-- Provided records follows --
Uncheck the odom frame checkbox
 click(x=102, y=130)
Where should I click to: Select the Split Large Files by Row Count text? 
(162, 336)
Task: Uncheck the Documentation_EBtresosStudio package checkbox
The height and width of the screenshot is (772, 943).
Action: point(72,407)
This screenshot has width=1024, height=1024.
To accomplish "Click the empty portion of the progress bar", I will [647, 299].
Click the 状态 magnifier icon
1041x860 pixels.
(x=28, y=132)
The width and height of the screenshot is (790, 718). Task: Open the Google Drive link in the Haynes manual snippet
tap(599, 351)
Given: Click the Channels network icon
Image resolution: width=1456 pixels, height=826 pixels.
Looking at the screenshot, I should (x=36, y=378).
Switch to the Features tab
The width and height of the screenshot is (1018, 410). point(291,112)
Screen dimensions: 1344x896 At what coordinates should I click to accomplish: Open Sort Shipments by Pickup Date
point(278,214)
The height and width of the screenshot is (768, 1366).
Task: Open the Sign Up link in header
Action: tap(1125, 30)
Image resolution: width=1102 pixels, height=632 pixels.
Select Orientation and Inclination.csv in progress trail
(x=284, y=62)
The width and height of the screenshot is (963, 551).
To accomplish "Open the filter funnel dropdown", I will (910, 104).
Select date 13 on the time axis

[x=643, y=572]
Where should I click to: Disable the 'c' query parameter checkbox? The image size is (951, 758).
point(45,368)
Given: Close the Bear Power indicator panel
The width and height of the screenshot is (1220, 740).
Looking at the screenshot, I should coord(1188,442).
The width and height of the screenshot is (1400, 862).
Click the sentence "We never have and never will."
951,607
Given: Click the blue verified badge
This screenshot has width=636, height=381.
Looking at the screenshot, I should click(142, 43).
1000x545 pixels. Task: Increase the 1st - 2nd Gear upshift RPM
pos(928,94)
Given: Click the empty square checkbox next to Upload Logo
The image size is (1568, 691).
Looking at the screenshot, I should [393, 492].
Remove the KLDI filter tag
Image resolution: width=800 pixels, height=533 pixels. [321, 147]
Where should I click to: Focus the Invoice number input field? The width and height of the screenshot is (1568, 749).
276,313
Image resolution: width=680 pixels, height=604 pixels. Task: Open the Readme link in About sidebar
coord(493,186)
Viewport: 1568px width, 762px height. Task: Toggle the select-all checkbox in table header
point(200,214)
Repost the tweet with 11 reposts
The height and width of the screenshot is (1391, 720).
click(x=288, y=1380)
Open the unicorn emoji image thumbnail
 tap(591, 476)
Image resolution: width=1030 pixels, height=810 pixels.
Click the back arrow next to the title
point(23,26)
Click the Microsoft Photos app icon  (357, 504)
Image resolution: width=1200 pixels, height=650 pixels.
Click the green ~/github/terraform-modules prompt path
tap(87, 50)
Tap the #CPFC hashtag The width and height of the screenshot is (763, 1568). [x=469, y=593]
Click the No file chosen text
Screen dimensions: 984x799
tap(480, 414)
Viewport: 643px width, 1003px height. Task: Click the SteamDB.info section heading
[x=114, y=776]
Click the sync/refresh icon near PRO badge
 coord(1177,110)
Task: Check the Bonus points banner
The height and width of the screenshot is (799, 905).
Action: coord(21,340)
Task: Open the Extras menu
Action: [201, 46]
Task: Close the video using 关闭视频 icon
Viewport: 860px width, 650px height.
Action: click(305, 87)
-- Provided records concluded --
Write out every record shown above, word for word.

Uncheck the odom frame checkbox
 click(x=102, y=130)
Where should I click to: Select the Split Large Files by Row Count text? 
(162, 336)
Task: Uncheck the Documentation_EBtresosStudio package checkbox
The height and width of the screenshot is (772, 943).
Action: point(72,407)
This screenshot has width=1024, height=1024.
To accomplish "Click the empty portion of the progress bar", I will [647, 299].
Click the 状态 magnifier icon
1041x860 pixels.
(x=28, y=132)
The width and height of the screenshot is (790, 718). Task: Open the Google Drive link in the Haynes manual snippet
tap(599, 351)
Given: Click the Channels network icon
Image resolution: width=1456 pixels, height=826 pixels.
Looking at the screenshot, I should (x=36, y=378).
Switch to the Features tab
The width and height of the screenshot is (1018, 410). point(291,112)
Screen dimensions: 1344x896 At what coordinates should I click to accomplish: Open Sort Shipments by Pickup Date
point(278,214)
The height and width of the screenshot is (768, 1366).
Task: Open the Sign Up link in header
Action: tap(1125, 30)
Image resolution: width=1102 pixels, height=632 pixels.
Select Orientation and Inclination.csv in progress trail
(x=284, y=62)
The width and height of the screenshot is (963, 551).
To accomplish "Open the filter funnel dropdown", I will (910, 104).
Select date 13 on the time axis

[x=643, y=572]
Where should I click to: Disable the 'c' query parameter checkbox? The image size is (951, 758).
point(45,368)
Given: Close the Bear Power indicator panel
The width and height of the screenshot is (1220, 740).
Looking at the screenshot, I should coord(1188,442).
The width and height of the screenshot is (1400, 862).
Click the sentence "We never have and never will."
951,607
Given: Click the blue verified badge
This screenshot has width=636, height=381.
Looking at the screenshot, I should click(142, 43).
1000x545 pixels. Task: Increase the 1st - 2nd Gear upshift RPM
pos(928,94)
Given: Click the empty square checkbox next to Upload Logo
The image size is (1568, 691).
Looking at the screenshot, I should [393, 492].
Remove the KLDI filter tag
Image resolution: width=800 pixels, height=533 pixels. [321, 147]
Where should I click to: Focus the Invoice number input field? The width and height of the screenshot is (1568, 749).
276,313
Image resolution: width=680 pixels, height=604 pixels. Task: Open the Readme link in About sidebar
coord(493,186)
Viewport: 1568px width, 762px height. Task: Toggle the select-all checkbox in table header
point(200,214)
Repost the tweet with 11 reposts
The height and width of the screenshot is (1391, 720).
click(x=288, y=1380)
Open the unicorn emoji image thumbnail
 tap(591, 476)
Image resolution: width=1030 pixels, height=810 pixels.
Click the back arrow next to the title
point(23,26)
Click the Microsoft Photos app icon  (357, 504)
Image resolution: width=1200 pixels, height=650 pixels.
Click the green ~/github/terraform-modules prompt path
tap(87, 50)
Tap the #CPFC hashtag The width and height of the screenshot is (763, 1568). [x=469, y=593]
Click the No file chosen text
Screen dimensions: 984x799
tap(480, 414)
Viewport: 643px width, 1003px height. Task: Click the SteamDB.info section heading
[x=114, y=776]
Click the sync/refresh icon near PRO badge
 coord(1177,110)
Task: Check the Bonus points banner
The height and width of the screenshot is (799, 905).
Action: coord(21,340)
Task: Open the Extras menu
Action: [201, 46]
Task: Close the video using 关闭视频 icon
Viewport: 860px width, 650px height.
Action: click(305, 87)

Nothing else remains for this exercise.